Preserva il cuscino di emergenza

C’è poi un’ultima questione, non certo secondaria:  l’estinzione non deve mai e poi mai lasciarti a secco di risparmi. «In ogni momento della tua vita hai bisogno di una quota di risparmi sempre disponibile, per fare fronte a imprevisti, emergenze o anche solo spese future. Per stare tranquilli bisognerebbe fare una programmazione almeno sui 3 anni, tenendo in considerazione le possibili spese legate ai diversi componenti della famiglia e alla casa», spiega Santin.

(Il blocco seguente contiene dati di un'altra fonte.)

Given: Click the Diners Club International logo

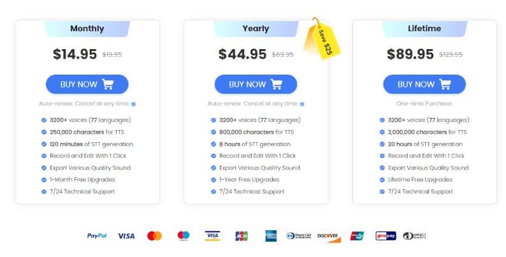Looking at the screenshot, I should 299,236.
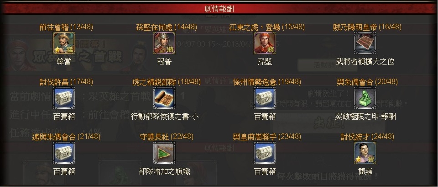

Se per esempio hai un’auto vecchia, o la facciata del palazzo da ristrutturare, devi tenerne conto: non ha senso estinguere un mutuo con un tasso anche al 3%, se poi sarai costretto ad accendere un finanziamento al 7%.

Considera i costi di estinzione

Estinguere un mutuo in anticipo comporta dei costi, seppur minimi.

La legge 40/2007 ha eliminato penali o commissioni, ma si riferisce solo ai prestiti stipulati dopo il 2 aprile 2007. Per i finanziamenti più datati le banche possono ancora prevedere delle penali, che però non devono superare determinate soglie, stabilite sulla base di un accordo tra l’Associazione delle banche italiane (Abi) e le associazioni dei consumatori.

Nel caso di mutui a tasso variabile le penali possono raggiungere al massimo lo 0,5% del capitale residuo (su 30.000 sono circa 150 euro), scendono allo 0,2% nel terzultimo anno, e si azzerano nell’ultimo biennio.

Per i mutui a tasso fisso, le regole cambiano ulteriormente per i contratti stipulati a partire dall’1 gennaio 2001: in questi casi le penali vanno dall’1,90% nella prima metà del periodo di ammortamento, all’1,50% per la seconda. Calano poi allo 0,20% nel terzultimo anno e si annullano negli ultimi 2 anni.